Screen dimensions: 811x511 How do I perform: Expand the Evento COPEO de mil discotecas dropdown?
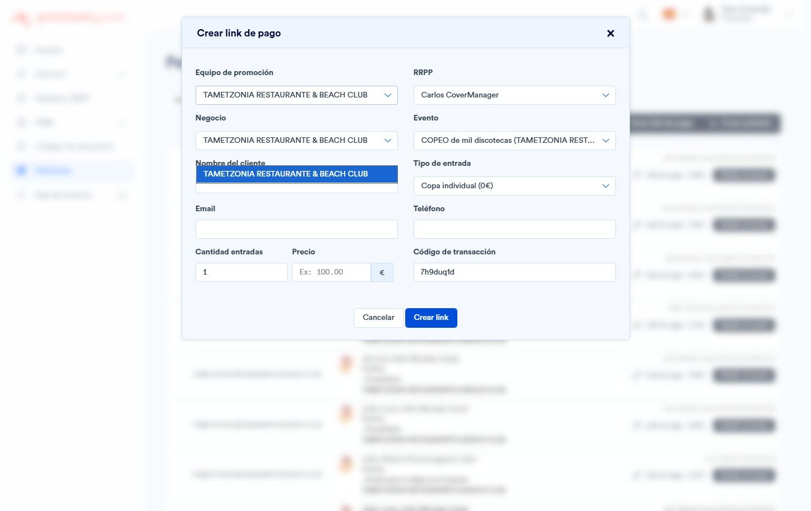click(515, 141)
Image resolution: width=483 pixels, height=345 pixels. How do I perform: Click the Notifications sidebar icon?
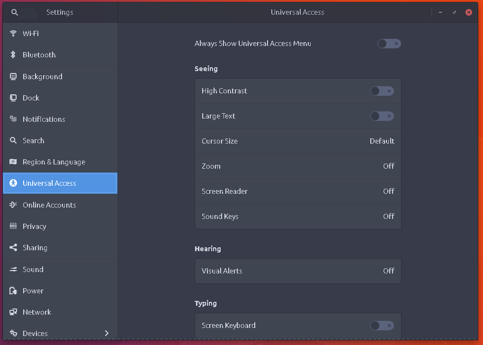click(13, 119)
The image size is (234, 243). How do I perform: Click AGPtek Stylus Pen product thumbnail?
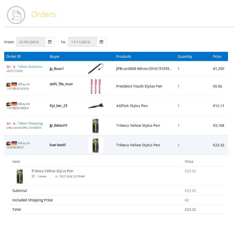[96, 106]
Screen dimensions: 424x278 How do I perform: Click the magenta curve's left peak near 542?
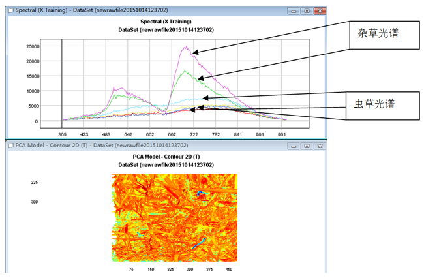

Stated exercise: Substitute "How can I do" for "How do I perform" everywhere it occurs in the records above and give the records again with nothing else changed. Omit the pictures from your answer.

Solution:
Screen dimensions: 811x511 How can I do: Expand the Evento COPEO de mil discotecas dropdown?
click(515, 141)
Image resolution: width=483 pixels, height=345 pixels. How can I do: Click the Notifications sidebar icon?
click(13, 119)
The image size is (234, 243). How can I do: Click AGPtek Stylus Pen product thumbnail?
[96, 106]
Screen dimensions: 424x278 How can I do: Click the magenta curve's left peak near 542?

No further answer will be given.